君が僕の隣から姿を消してから、一年に一回届けられる手紙には差出人の住所も名前もない。封筒の中から出てくるのは絵葉書が一枚。魔動器が無くなり、以前から使われていた写影魔導器はその役目を失った。その代替品として人々が手に取ったのは絵画やスケッチなどのたぐいだ。その中で庶民から富裕層まで一般的に広まったのが、土地の風景や日常の一幕が鮮明に描かれた絵葉書だった。写影魔導器や写真のように高価なものではなく、比較的安価な値段で手に入りやすいそれは土産品としても売られ、各地で瞬く間に普及することになる。
 封筒の中に入っている絵葉書には毎回僕の知らない風景が描かれていて、その裏には見覚えのある字で必ずこの絵葉書を手に入れたのであろう場所と日付が書かれている。その筆跡と知らない風景の絵葉書が唯一、僕と君を繋いでいた。

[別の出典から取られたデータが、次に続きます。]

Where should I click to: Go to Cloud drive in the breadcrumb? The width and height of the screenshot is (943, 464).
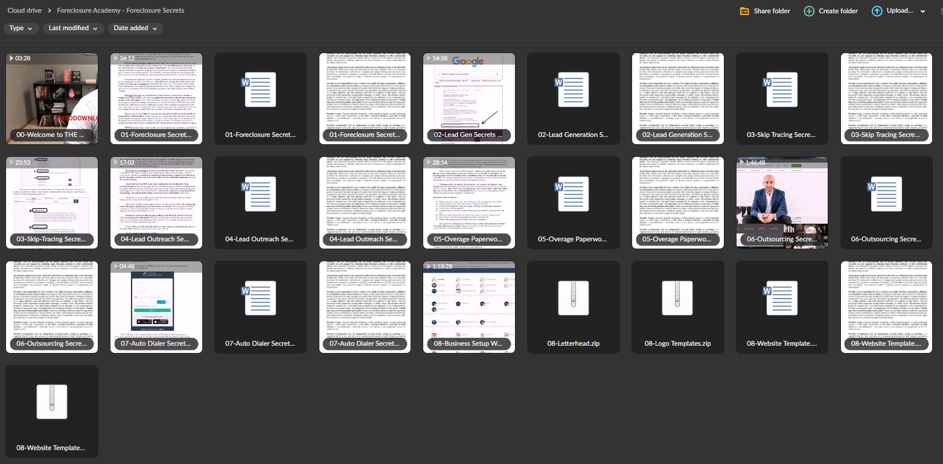click(24, 10)
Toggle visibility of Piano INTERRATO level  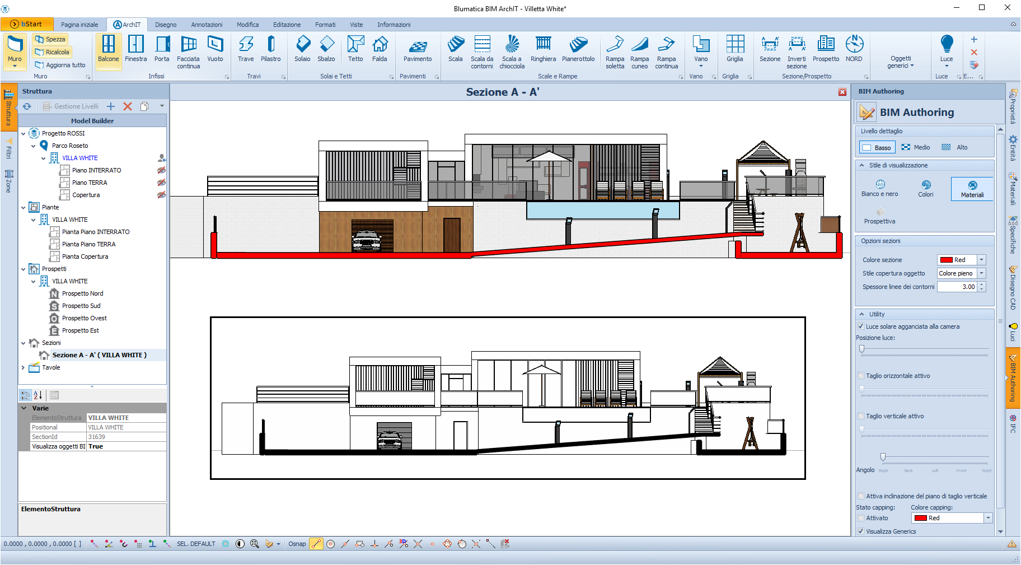[x=161, y=170]
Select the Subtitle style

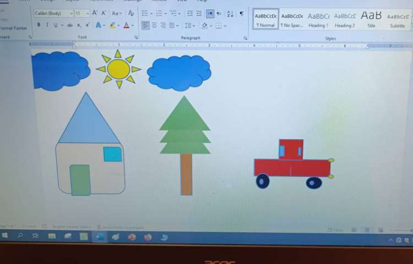[x=398, y=19]
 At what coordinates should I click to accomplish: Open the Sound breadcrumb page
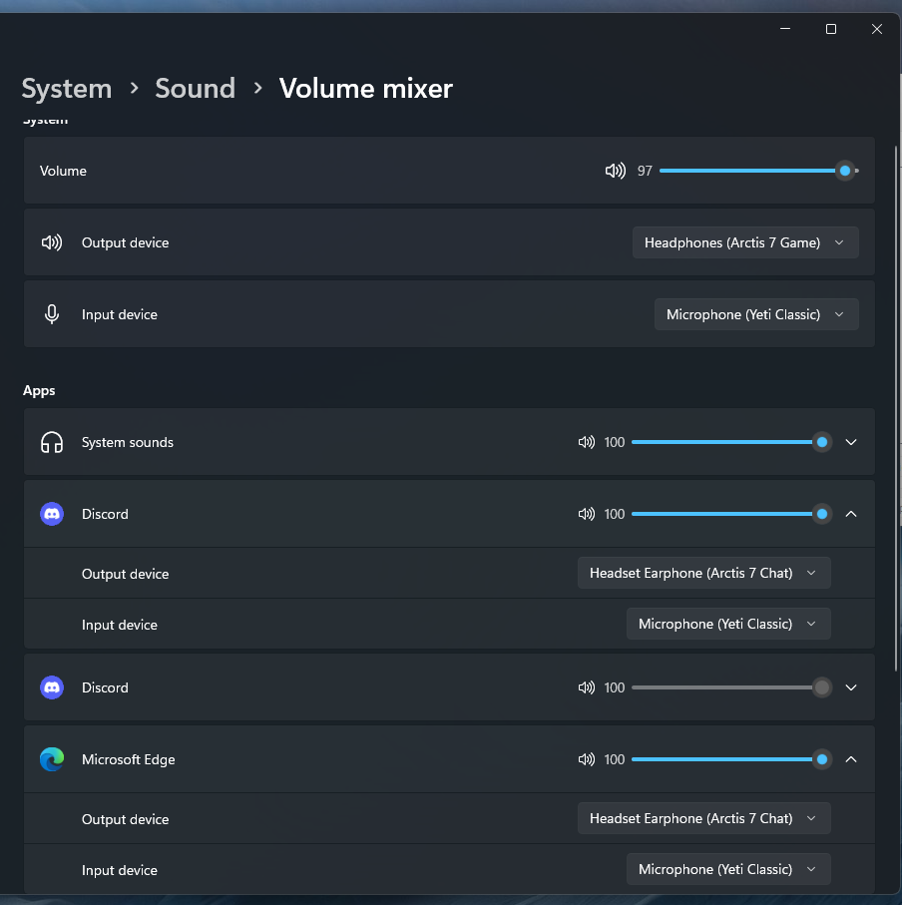pyautogui.click(x=195, y=89)
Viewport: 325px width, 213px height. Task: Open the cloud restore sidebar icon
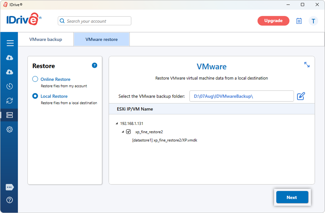tap(10, 72)
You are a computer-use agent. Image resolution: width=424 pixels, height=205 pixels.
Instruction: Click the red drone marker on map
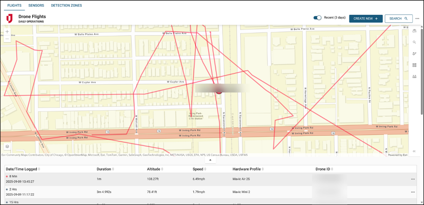coord(219,90)
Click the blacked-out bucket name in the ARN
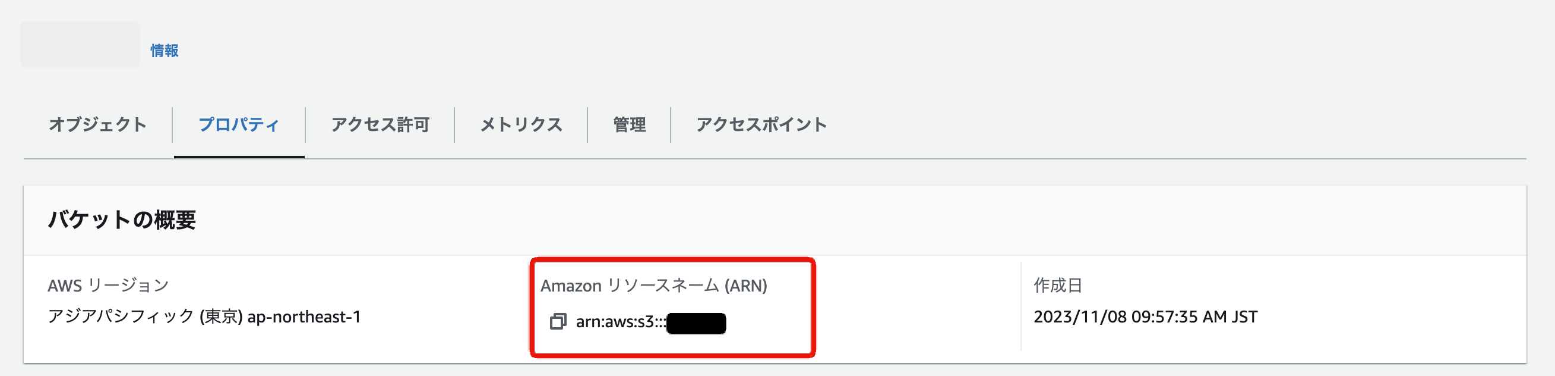This screenshot has height=376, width=1555. [696, 323]
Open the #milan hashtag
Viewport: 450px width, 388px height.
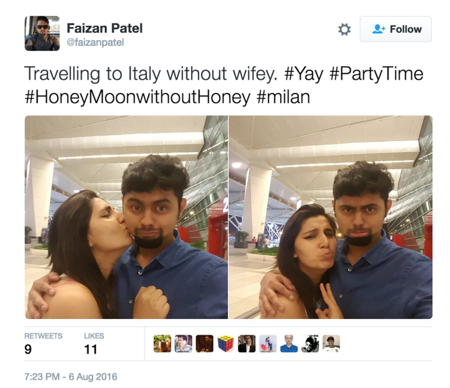tap(283, 97)
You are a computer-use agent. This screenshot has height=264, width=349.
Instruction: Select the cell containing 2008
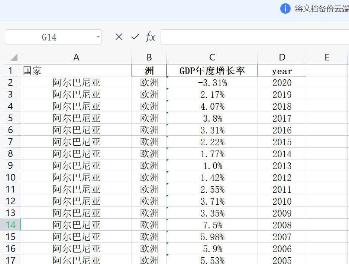(x=282, y=225)
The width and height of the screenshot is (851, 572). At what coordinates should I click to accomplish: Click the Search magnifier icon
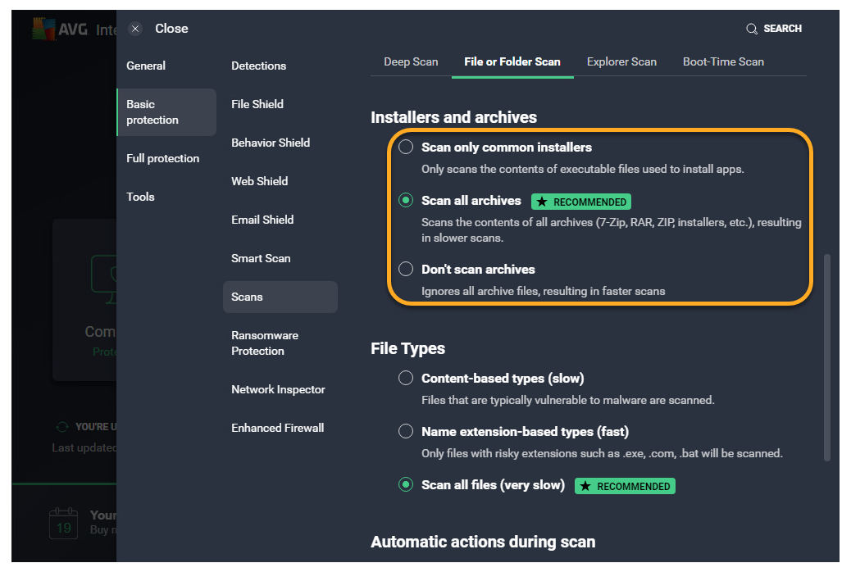751,29
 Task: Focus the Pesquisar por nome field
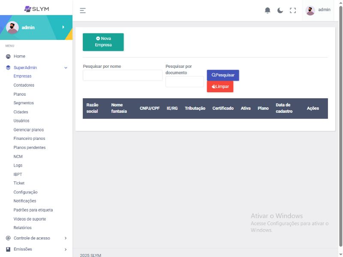123,76
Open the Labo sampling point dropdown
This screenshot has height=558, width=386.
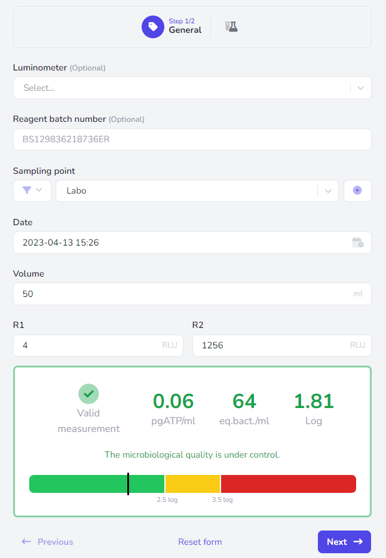coord(197,191)
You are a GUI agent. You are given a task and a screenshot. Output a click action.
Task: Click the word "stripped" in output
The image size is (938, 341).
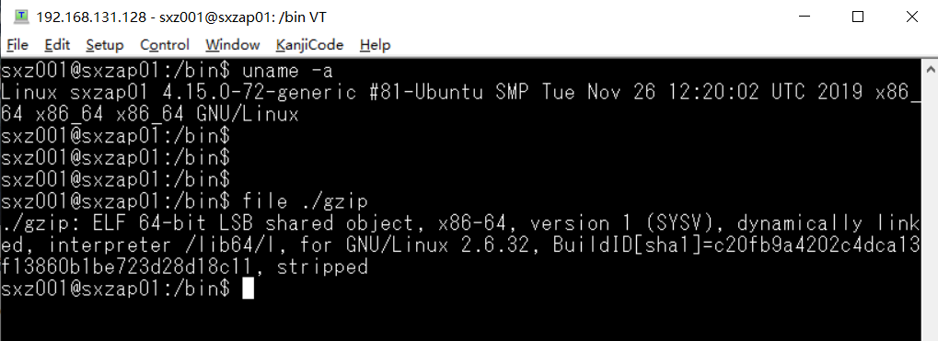coord(322,267)
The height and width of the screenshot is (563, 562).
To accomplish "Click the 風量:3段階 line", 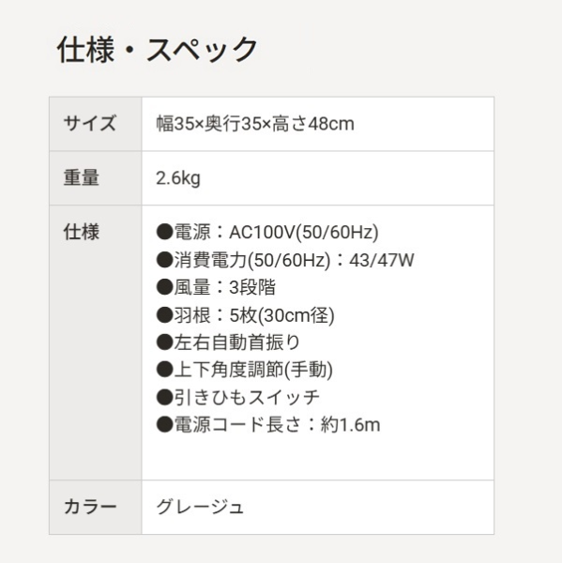I will click(x=216, y=287).
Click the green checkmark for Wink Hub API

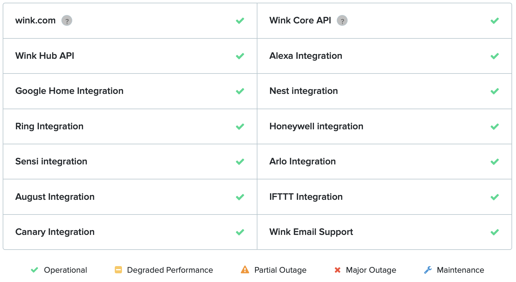point(240,56)
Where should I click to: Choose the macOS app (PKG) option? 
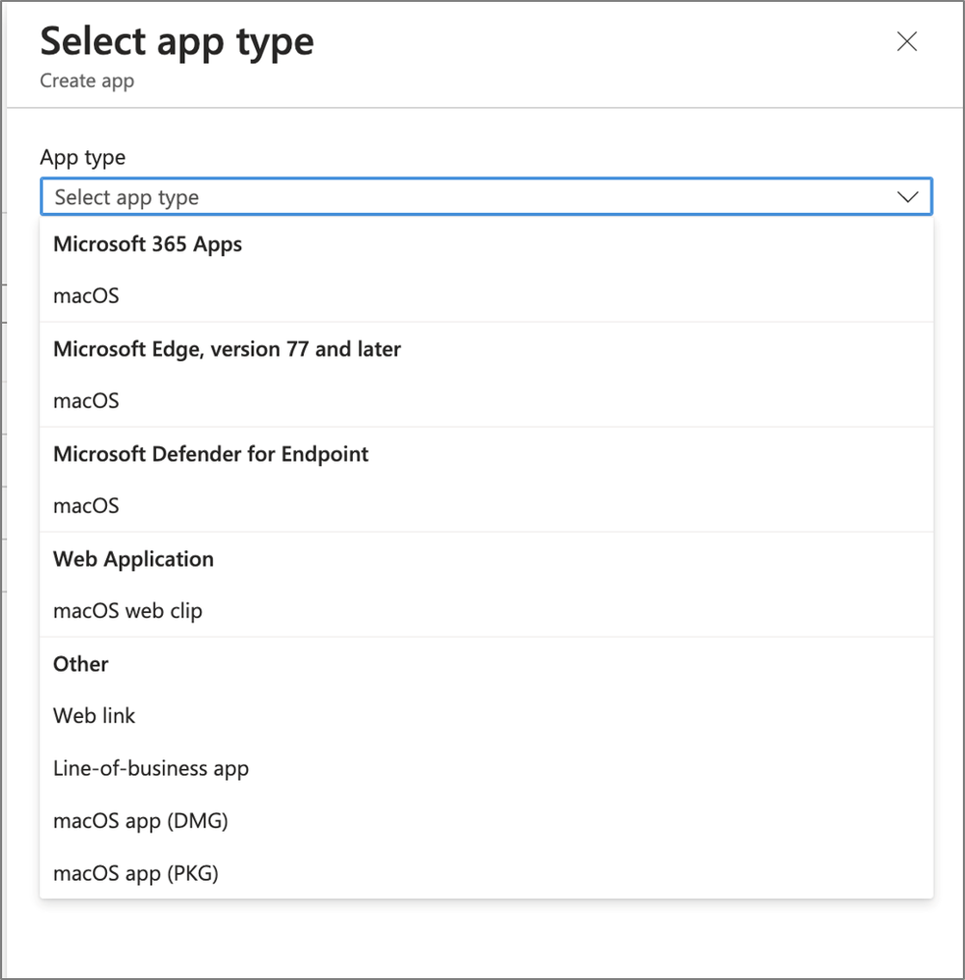point(135,873)
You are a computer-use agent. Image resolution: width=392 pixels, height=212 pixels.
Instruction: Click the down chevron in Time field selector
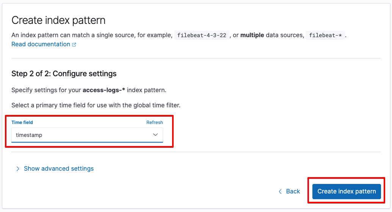[155, 135]
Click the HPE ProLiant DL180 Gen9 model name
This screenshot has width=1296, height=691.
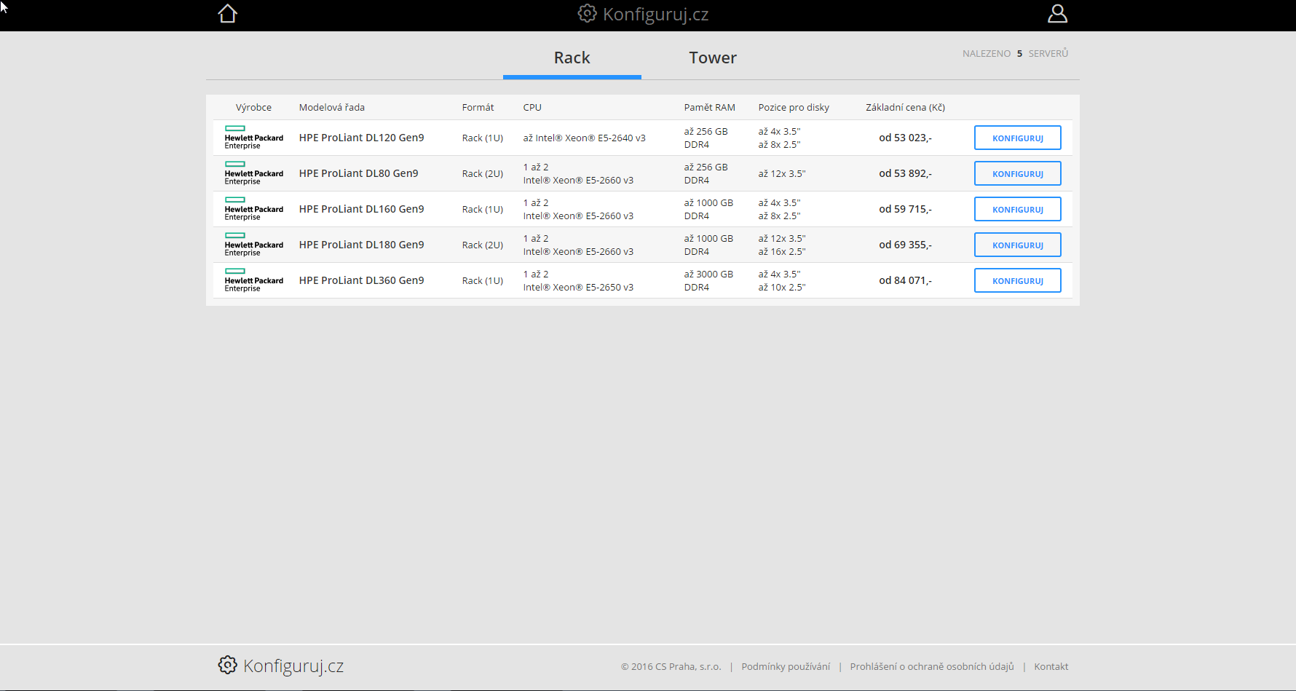pyautogui.click(x=361, y=245)
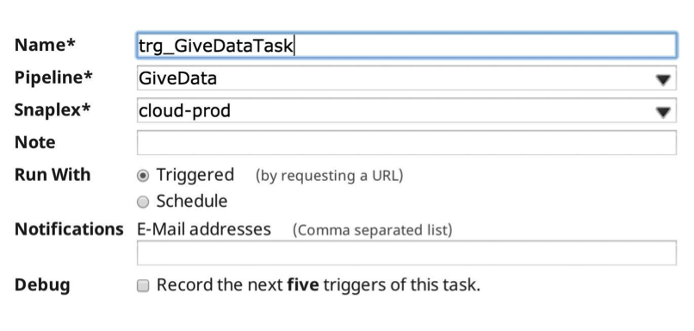Choose the Schedule radio button
Viewport: 694px width, 331px height.
(x=143, y=202)
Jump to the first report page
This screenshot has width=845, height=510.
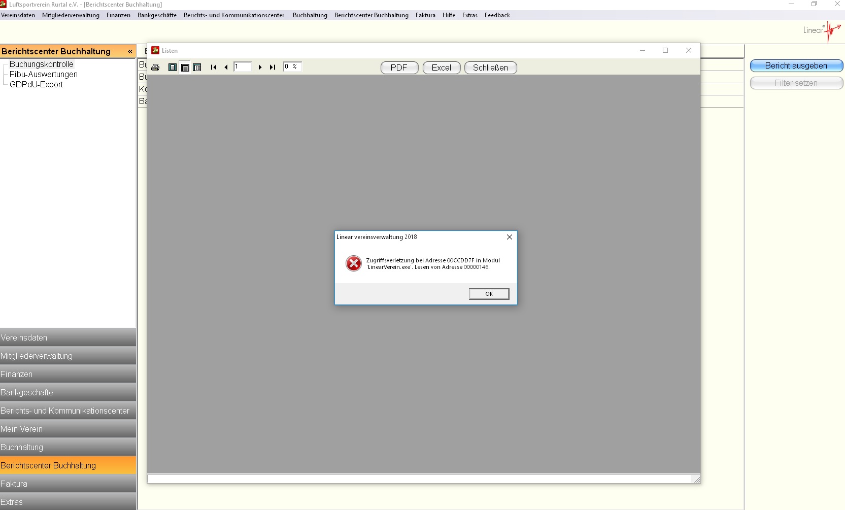coord(214,67)
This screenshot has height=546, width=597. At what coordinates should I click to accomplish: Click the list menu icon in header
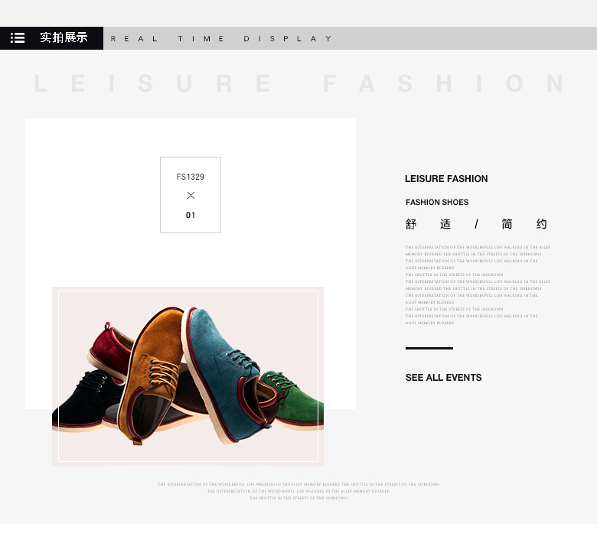(18, 38)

 正式に騎士団長に就任してからは、目の回るような忙しさに何度か倒れそうになった。多分君は知らないだろうが、城の医者に栄養剤を打ってもらいながら山のような仕事をそれこそ鬼のようにこなしていた時期もあったよ。周りから体調管理だけはしっかりしろと言われていたけれど、そんなこと言ってられなかったんだ。毎日飛び込んでくる書類や会議は僕のことなんか待ってはくれないからね。それにこうしている間にもこの世界のどこかで苦しんでいる人がいるかもしれないと思ったら、おちおち休んでも居られないだろう?
 でも、苦しいことばかりではなかった。たくさんの壁を乗り越えながら(その中には勿論評議会との平行線を辿る会議もあった訳だけれども)ゆっくりではあるけど僕達が確実に一歩一歩前に進んで行く度に、世界もまた一歩ずつ前を向いて歩き出していた。中々外へ行けない騎士団長の代わりに、部下達が嬉しそうに話してくれるそれぞれの任務先でのこと、ギルドと騎士団の関係、乾いた地面にぽつぽつと花が咲くように、明るくなっていく人々の心がどれだけ僕を奮起させたか分からない。そしてそれは正しい道への道標でもあった。
 それから、時々皆が尋ねて来てくれた。忙しい合間を縫って、カロルやジュディス、パティやリタと会う時間は僕にとってとても心が安らぐ時間だったよ。皆僕に負けず劣らず忙しそうだったけど、元気そうな顔を見ることが出来て安心したし、僕も頑張ろうと思えた。今でもハルルの花が満開になる頃になると、一日休みを取って皆でハルルに集まるんだ。勿論エステリーゼ様やレイヴンさんも一緒に。一回目は君も居たから分かるだろうけど、レイヴンさんが酔い潰れて最後は大変なことになる。主に僕が。あの中で介抱できるのは僕しかいないだろう?ああ、でも最近はカロルが手伝ってくれるようになった。レイヴンさんに肩を危なげなく貸せるんだから、彼も立派な大人になったなあとしみじみ感じてしまう。その代わり僕はおじさんになってしまったかな。まだまだそんなつもりはないんだけど。でもこの間テッドにフレンもおじさんだねって言われてしまったんだ。あれは結構堪えたなあ。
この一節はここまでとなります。